L’arbitrage en question

Dans les discussions, souvent enflammées, portant sur le football, l´arbitrage occupe une place de choix. Souvent, c´est même le sujet principal. L´homme en noir, appellation encore usitée alors que la tenue vestimentaire a évolué et a pris des couleurs, est rendu responsable de pratiquement toutes les défaites. En fait, le directeur de jeu est crédité de bons ou de mauvais points selon le résultat de l´équipe chérie. Dans un groupe, l´unanimité ne se fait que pour condamner un personnage censé être neutre et assurer le bon déroulement sportif et technique d´une rencontre sportive. Il est souvent accusé d´avoir une «sympathie» pour l´équipe qui «reçoit». Des chercheurs de la célèbre université américaine de Harvard, dans une de leurs études, ont étudié ce penchant.
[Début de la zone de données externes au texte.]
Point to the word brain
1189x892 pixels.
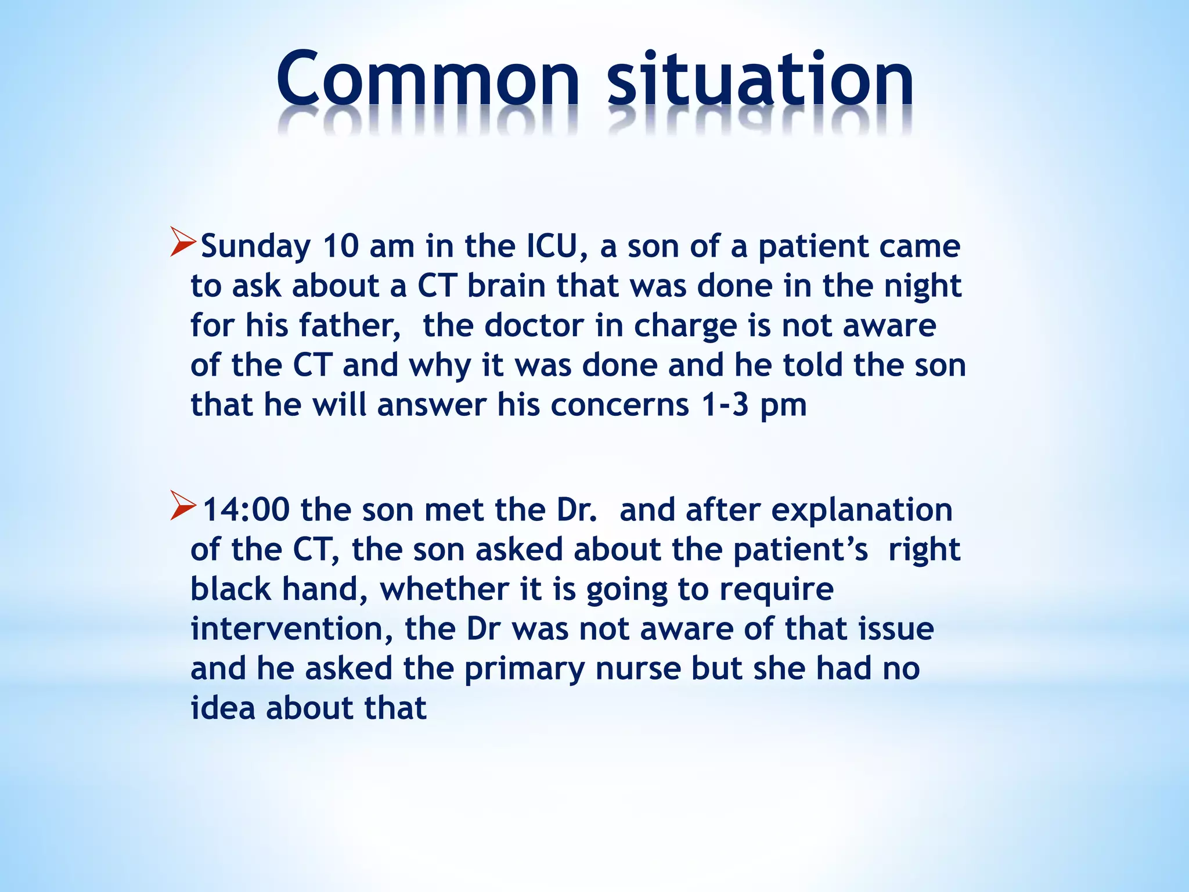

Pour eux, l´«arbitrage à la maison» n´est ni une vue de l´esprit ni une notion défendue par quelques supporters aigris. L´équipe qui joue à domicile est souvent favorisée par les décisions arbitrales qui prennent souvent la forme de penalties sifflés contre les visiteurs. L´étude des chercheurs américains se fonde sur l´examen de plus de 5 000 matches du championnat anglais de première division entre 1992 et 2006 arbitrés par 50 directeurs de jeu différents.
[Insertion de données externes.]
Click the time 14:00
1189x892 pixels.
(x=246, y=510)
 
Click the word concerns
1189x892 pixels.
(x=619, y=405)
Certes, le directeur de jeu est un «être humain exposé à la faute», d´autant qu´il est souvent mal formé ou mal protégé. Mais il est doté de ce fameux pouvoir discrétionnaire qui lui permet d´interpréter et d´agir en fonction de ce qui est appelé «l´esprit des lois», cette possibilité d´appréciation, en toute «indépendance», qui protège l´arbitre et couvre aussi ses erreurs éventuelles. Elle est encore âprement défendue par l´International board, autorité morale incontournable du football mondial, face aux avancées que tente la FIFA, beaucoup plus pragmatique et matérialiste. Mais face aussi à l´incompétence, aux erreurs flagrantes et inacceptables et aux intérêts mis en jeu, la résistance de l´International board ressemble de plus en plus à un combat d´arrière-garde en ce siècle d´avancées technologiques majeures dans les domaines de l´informatique et de l´audiovisuel notamment.